I asked a lot of my Konica C35 Automatic — probably too much, shooting it mostly at and beyond dusk as I did. Late afternoon sun was the best light I gave it. That’s what happens when you shoot mostly after work in late autumn. Given that this autoexposure camera forces wide apertures and slow shutter speeds in dim light, I risked softness and camera shake nearly every time I pressed the shutter button.
Let’s look first at a couple late-afternoon photos. This lens has a character that, to my eye, enhances the film’s grain. It’s a pleasing effect, but it does rob images of a little sharpness.
But as I said, it’s quite pleasant. It could be put to excellent use for the right subject.
The C35 struggled with reflected light. The late-afternoon sun cast this black fence with a delicious glow. I’d admired it for several days on my drive home from work, and this day with the C35 in my pocket I stopped to photograph it. This isn’t a bad shot, especially after I toned down the highlights in Photoshop. It just doesn’t capture the scene’s warmth. I own cameras that could have captured that glow. Of course, those cameras are large, heavy, and complicated compared to the C35.
I made this photo in downtown Fishers on a cloudy afternoon. I focused on the front bench. Shooting Fujicolor 200 in this light, the camera chose a wider aperture and softened the background just a bit, to a pleasing degree.
I was lucky to pick up this little rangefinder camera for about 30 bucks a few years ago, as they routinely go for up to $100 in online auctions. While this camera is pleasant enough to use, I couldn’t remotely justify trading a C-note for one.
I gave the C35 some challenging assignments, such as this light sculpture inside the lobby of the office building where I work. I made a similar shot here with my Olympus Stylus Epic Zoom 80 on Tri-X earlier this year. I like it better. See it here.
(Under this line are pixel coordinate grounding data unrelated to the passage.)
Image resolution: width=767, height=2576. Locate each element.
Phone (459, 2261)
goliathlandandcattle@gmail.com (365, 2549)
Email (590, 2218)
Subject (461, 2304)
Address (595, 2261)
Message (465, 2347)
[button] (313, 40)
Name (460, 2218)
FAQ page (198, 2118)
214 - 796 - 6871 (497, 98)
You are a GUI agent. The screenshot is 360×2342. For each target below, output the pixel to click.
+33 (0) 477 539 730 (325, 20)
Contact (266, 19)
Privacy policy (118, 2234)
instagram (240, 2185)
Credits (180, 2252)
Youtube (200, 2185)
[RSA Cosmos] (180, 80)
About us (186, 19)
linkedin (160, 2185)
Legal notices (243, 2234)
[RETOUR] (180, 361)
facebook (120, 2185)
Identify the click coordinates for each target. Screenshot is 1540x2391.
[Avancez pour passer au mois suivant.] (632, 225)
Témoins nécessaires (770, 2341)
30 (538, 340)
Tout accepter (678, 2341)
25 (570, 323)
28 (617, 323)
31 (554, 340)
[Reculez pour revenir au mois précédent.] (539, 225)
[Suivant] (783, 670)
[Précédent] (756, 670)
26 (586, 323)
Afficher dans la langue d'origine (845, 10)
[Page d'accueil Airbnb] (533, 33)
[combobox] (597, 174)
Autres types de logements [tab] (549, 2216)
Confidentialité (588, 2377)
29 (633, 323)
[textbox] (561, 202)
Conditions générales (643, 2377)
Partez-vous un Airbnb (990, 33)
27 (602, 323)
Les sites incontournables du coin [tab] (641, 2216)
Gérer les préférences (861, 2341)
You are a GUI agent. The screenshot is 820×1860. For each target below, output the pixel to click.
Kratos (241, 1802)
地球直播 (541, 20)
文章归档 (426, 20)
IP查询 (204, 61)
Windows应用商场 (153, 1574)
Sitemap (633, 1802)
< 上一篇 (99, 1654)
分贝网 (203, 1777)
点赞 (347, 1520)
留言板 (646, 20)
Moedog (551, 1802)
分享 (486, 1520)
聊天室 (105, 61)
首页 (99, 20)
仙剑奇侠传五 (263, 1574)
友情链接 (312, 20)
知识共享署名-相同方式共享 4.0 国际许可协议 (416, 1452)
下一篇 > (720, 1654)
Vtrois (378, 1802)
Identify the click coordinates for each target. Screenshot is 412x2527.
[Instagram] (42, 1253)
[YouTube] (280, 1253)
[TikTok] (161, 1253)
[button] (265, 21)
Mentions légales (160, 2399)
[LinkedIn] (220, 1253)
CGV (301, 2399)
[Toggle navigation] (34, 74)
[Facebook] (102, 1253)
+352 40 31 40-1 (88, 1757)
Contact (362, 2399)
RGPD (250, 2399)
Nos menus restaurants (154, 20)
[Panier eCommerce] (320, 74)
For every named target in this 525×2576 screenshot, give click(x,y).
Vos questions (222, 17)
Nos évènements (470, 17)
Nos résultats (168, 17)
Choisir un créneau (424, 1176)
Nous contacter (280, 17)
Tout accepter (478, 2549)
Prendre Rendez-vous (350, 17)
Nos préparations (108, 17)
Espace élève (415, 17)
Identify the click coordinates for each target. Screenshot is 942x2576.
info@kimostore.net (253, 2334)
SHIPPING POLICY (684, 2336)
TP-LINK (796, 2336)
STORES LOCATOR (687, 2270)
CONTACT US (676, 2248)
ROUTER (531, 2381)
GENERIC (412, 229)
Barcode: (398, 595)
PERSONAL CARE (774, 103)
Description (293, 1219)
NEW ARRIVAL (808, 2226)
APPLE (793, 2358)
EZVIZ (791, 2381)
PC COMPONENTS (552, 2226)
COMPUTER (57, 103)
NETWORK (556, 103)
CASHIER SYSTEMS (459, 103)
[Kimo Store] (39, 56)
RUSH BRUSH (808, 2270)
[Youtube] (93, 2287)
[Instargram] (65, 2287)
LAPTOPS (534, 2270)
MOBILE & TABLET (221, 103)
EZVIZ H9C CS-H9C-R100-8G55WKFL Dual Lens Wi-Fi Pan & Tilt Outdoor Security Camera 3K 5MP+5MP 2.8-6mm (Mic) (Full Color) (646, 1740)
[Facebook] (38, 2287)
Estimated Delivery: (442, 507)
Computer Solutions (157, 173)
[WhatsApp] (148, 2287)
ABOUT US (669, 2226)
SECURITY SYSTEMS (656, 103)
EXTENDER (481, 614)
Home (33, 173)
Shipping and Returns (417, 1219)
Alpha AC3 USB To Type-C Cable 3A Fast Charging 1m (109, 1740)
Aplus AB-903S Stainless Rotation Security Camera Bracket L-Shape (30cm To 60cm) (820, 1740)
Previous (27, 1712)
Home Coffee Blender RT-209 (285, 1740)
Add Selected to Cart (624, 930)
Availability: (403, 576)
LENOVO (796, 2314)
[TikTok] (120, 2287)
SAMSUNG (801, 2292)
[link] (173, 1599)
I was downtown for a work-related event and had the C35 in my coat pocket. The event wrapped late. I wondered if the spotlight illuminating this sign provided enough light for a photograph. It did.
Of course, it’s hard to focus a rangefinder camera in the dark. I love how the C35 rendered the light within the bells of this clock tower, but man, I wish I hadn’t muffed focus.
If you’d like to see more photos from this camera, check out my Konica C35 Automatic gallery here.
My experience shooting this camera was pleasant enough. It’s certainly a breeze to use: in Auto mode it is a focus-and-shoot camera. But as I shot it, I couldn’t shake a strong feeling that if I kept it, I’d probably never shoot it again. I own other capable compacts that I just like better.